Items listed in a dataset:
▼▼▼

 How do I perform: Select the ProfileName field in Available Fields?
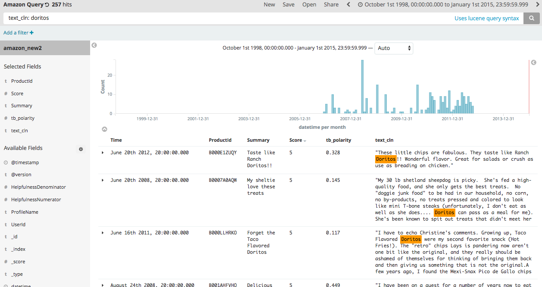[x=25, y=212]
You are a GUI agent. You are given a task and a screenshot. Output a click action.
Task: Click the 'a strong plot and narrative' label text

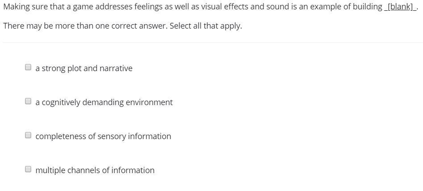coord(84,68)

▲▲▲

• [Exercise details]
Please output all the records above exactly, leaving out every picture.

• [Written response]
 How do I perform: Select the ProfileName field in Available Fields?
[x=25, y=212]
You are a GUI agent. You are given a task and a screenshot. Output a click action.
Task: Click the 'a strong plot and narrative' label text

coord(84,68)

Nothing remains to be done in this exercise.